A gradient from long-term memory to novel cognition: Transitions through default mode and executive cortex
Human cognition flexibly guides decision-making in familiar and novel situations. Although these decisions are often treated as dichotomous, in reality, situations are neither completely familiar, nor entirely new. Contemporary accounts of brain organization suggest that neural function is organized along a connectivity gradient from unimodal regions of sensorimotor cortex, through executive regions to transmodal default mode network. We examined whether this graded view of neural organization helps to explain how decision-making changes across situations that vary in their alignment with long-term knowledge. We used a semantic judgment task, which parametrically varied the global semantic similarity of items within a feature matching task to create a ‘task gradient’, from conceptual combinations that were highly overlapping in long-term memory to trials that only shared the goal-relevant feature.

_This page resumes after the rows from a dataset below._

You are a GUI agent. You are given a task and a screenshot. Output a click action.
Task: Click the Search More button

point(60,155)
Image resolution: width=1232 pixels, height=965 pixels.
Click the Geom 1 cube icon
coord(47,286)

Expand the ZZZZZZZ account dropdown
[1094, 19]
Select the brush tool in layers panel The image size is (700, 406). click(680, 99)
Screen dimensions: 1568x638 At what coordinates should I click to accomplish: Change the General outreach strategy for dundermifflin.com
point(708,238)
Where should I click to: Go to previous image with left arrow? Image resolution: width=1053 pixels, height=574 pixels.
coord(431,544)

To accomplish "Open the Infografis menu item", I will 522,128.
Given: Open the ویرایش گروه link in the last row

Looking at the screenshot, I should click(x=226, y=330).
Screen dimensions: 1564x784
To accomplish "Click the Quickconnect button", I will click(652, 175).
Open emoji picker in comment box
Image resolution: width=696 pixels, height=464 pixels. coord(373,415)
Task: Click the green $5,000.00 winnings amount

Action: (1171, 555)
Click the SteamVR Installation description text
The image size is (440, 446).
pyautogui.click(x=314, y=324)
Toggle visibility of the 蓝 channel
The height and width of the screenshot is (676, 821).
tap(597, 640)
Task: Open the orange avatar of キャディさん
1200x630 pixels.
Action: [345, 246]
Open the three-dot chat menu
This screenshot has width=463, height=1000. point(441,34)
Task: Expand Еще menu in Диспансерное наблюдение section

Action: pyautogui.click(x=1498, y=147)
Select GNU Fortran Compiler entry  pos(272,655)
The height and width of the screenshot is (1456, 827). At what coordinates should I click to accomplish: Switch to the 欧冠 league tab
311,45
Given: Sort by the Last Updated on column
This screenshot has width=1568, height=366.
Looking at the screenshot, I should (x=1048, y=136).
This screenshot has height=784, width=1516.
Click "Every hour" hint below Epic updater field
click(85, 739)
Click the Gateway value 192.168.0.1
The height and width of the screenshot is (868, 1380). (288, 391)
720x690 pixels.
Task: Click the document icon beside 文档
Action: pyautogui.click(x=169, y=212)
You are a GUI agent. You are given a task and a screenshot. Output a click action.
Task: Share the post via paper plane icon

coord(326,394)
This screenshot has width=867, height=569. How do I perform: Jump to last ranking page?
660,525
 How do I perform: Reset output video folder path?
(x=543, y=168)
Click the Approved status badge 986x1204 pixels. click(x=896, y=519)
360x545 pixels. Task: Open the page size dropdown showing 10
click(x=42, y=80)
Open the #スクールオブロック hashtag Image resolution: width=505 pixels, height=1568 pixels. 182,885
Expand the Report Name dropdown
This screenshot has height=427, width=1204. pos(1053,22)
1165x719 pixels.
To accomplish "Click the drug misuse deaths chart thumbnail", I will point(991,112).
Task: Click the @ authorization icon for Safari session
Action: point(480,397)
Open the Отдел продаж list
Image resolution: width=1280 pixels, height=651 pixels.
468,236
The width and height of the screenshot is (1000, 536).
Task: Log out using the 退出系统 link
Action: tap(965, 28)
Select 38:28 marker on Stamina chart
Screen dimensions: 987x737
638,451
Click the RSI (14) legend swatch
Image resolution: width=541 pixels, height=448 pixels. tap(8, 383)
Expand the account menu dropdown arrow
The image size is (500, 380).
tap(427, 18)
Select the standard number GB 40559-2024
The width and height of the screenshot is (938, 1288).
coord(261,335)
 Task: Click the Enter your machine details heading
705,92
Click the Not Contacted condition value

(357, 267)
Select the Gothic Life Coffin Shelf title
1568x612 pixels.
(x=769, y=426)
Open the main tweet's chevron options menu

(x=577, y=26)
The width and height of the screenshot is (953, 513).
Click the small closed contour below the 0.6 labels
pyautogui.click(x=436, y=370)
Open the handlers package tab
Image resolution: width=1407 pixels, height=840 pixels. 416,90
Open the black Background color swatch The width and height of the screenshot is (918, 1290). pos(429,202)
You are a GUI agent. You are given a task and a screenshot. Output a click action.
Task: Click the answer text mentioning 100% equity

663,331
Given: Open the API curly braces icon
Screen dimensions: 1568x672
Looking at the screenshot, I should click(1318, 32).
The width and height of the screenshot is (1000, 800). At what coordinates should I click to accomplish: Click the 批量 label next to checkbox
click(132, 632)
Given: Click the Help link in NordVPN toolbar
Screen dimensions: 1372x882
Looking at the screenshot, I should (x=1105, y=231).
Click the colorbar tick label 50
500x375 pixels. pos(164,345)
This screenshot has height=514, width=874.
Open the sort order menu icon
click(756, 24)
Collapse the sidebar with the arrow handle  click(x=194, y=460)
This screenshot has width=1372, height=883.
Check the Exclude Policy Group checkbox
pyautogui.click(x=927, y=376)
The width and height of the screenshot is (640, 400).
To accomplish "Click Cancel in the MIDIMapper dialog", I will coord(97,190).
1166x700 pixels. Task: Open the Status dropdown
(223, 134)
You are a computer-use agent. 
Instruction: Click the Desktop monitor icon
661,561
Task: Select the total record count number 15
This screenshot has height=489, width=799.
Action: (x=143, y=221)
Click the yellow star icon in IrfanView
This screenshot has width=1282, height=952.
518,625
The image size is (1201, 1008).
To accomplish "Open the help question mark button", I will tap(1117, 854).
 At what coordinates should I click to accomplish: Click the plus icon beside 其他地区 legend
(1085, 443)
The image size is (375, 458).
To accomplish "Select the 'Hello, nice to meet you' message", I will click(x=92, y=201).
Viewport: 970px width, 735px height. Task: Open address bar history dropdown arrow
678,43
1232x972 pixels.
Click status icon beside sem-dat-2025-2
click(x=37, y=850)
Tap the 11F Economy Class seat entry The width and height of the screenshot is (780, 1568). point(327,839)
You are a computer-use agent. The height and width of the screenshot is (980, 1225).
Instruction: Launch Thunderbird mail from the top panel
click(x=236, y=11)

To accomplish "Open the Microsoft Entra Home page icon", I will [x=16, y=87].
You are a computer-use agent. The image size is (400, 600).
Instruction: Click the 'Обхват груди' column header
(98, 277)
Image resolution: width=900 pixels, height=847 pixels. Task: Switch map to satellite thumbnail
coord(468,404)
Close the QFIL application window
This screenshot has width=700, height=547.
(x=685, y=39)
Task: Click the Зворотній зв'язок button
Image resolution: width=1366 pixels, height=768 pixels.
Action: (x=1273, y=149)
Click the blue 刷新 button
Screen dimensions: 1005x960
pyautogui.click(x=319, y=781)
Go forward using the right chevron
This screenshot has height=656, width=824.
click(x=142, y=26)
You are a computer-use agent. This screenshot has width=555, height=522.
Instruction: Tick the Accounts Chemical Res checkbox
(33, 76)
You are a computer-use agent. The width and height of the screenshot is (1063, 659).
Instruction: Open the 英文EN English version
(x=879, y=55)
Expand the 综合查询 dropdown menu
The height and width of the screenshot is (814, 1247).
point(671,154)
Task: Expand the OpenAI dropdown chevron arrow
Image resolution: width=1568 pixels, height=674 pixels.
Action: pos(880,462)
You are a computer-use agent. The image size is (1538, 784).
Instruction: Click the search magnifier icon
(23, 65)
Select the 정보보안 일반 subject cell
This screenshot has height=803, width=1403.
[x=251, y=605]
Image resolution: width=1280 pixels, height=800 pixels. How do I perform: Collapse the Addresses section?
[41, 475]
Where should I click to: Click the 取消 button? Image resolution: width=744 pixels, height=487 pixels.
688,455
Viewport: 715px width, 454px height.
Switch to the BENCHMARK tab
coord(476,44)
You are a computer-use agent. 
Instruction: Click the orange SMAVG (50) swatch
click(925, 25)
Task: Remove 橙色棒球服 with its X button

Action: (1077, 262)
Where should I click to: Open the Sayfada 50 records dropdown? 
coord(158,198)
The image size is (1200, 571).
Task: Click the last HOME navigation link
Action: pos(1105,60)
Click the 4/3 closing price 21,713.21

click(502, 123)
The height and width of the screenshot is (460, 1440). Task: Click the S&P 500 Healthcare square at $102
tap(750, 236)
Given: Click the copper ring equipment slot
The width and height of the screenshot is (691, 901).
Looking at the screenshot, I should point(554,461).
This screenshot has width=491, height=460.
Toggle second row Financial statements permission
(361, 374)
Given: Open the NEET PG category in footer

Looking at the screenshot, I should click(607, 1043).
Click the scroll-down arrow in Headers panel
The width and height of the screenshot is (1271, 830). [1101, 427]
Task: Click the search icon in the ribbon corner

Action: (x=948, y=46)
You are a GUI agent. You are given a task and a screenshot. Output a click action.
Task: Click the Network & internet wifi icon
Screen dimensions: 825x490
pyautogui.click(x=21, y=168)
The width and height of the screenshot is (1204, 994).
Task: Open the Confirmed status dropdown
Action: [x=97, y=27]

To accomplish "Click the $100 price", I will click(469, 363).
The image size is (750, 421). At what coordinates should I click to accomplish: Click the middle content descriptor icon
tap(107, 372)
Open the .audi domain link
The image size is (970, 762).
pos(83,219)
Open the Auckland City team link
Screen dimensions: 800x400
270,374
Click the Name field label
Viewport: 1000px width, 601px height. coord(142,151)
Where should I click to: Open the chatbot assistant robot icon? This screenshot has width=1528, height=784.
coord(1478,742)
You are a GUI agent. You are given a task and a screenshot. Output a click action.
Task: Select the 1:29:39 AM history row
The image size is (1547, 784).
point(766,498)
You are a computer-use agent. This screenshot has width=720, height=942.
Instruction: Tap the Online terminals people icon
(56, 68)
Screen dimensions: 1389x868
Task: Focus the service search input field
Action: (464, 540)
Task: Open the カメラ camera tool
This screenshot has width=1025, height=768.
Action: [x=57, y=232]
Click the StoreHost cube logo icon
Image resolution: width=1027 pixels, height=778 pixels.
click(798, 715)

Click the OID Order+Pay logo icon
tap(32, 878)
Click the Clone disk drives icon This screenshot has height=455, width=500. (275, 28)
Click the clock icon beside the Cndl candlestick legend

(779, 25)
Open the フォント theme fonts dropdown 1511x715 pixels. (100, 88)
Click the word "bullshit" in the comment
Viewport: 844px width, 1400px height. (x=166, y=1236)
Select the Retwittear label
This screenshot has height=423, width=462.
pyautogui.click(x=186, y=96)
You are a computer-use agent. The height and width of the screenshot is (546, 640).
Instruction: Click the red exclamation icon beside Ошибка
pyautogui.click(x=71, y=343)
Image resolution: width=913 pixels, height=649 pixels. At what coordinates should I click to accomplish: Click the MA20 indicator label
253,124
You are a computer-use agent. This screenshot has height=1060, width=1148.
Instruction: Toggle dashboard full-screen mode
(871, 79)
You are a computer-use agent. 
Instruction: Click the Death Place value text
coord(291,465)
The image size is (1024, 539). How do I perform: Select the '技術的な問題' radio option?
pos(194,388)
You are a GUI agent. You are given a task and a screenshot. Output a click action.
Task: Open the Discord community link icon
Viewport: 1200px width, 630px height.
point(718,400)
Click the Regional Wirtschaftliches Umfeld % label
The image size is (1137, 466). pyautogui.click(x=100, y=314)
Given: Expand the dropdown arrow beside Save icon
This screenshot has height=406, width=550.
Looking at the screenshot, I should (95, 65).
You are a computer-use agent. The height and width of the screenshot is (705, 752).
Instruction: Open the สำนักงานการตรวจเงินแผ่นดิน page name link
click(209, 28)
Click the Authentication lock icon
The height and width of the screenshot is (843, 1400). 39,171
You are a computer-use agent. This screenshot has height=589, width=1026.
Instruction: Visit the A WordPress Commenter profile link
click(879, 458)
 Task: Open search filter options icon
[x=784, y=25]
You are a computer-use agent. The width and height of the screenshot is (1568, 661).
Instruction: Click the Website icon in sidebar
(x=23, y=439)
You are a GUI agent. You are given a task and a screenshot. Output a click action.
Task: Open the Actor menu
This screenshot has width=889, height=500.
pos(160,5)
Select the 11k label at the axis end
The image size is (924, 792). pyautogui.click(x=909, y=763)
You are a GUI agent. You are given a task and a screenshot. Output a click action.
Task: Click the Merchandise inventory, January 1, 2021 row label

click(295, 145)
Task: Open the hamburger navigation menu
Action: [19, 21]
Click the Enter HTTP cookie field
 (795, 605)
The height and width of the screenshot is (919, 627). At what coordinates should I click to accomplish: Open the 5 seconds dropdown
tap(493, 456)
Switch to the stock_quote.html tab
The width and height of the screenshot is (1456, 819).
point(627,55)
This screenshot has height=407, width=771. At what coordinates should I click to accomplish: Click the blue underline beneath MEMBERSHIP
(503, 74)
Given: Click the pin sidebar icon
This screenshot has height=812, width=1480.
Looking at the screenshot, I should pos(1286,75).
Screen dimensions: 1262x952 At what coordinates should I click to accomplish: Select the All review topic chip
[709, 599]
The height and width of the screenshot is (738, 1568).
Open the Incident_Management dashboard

We found the brain’s response to the task gradient varied systematically along the connectivity gradient, with the strongest response in default mode network when the probe and target items were highly overlapping conceptually. This graded functional change was seen in multiple brain regions and within individual brains, and was not readily explained by task difficulty. Moreover, the gradient captured the spatial layout of networks involved in semantic processing, providing an organizational principle for controlled semantic cognition across the cortex. In this way, the cortex is organized to support semantic decision-making in both highly familiar and less familiar situations. •Neural response to semantic similarity varied along principal gradient connectivity.•Default network showed strongest response when input overlapped with long-term memory.•This graded functional change was seen in multiple brain regions.•This graded functional change was not readily explained by task difficulty.•The gradient captured the spatial layout of networks involved in semantic processing.